• [EXERCISE REQUIREMENTS]:
Where the line containing "You are a GUI" appears below, start there and repeat each line exactly to the end. Leave the pictures out.
[Opening DATA EXTRACT section]
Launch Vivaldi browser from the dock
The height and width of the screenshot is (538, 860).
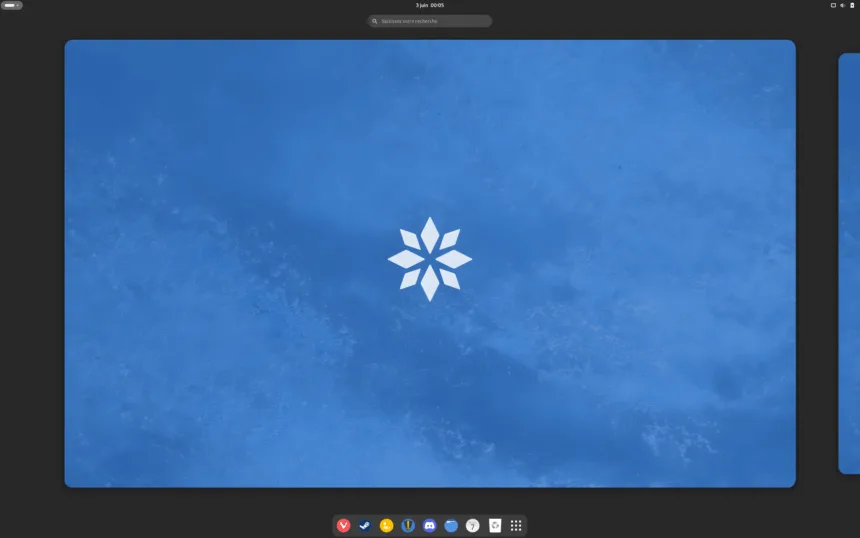[344, 526]
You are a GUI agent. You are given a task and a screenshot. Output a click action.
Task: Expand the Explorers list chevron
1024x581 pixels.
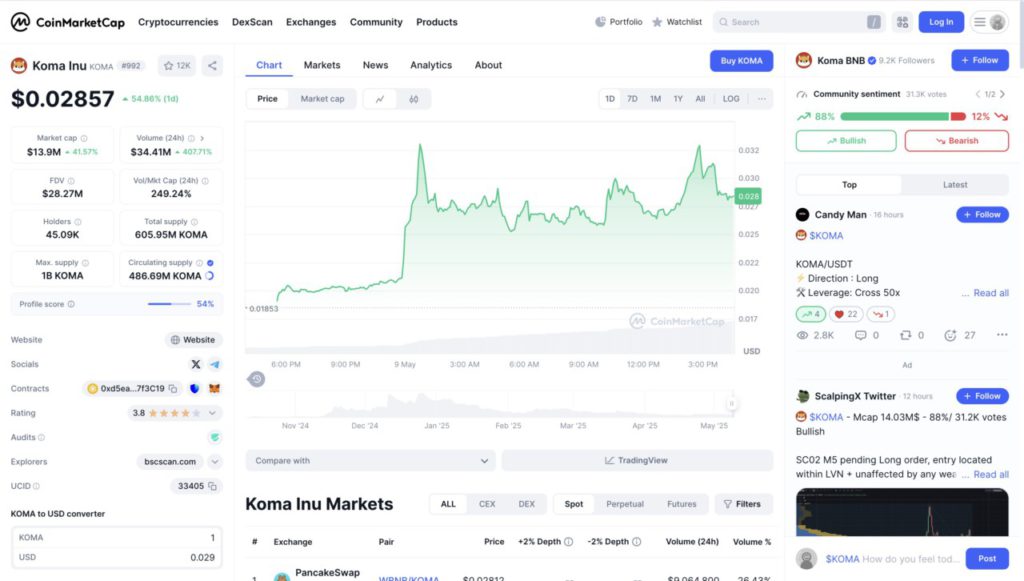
[Closing DATA EXTRACT section]
• [RESPONSE BOX]:
You are a GUI agent. You are given a task and a screenshot. Output a click action.
Task: Expand the Explorers list chevron
1024x581 pixels.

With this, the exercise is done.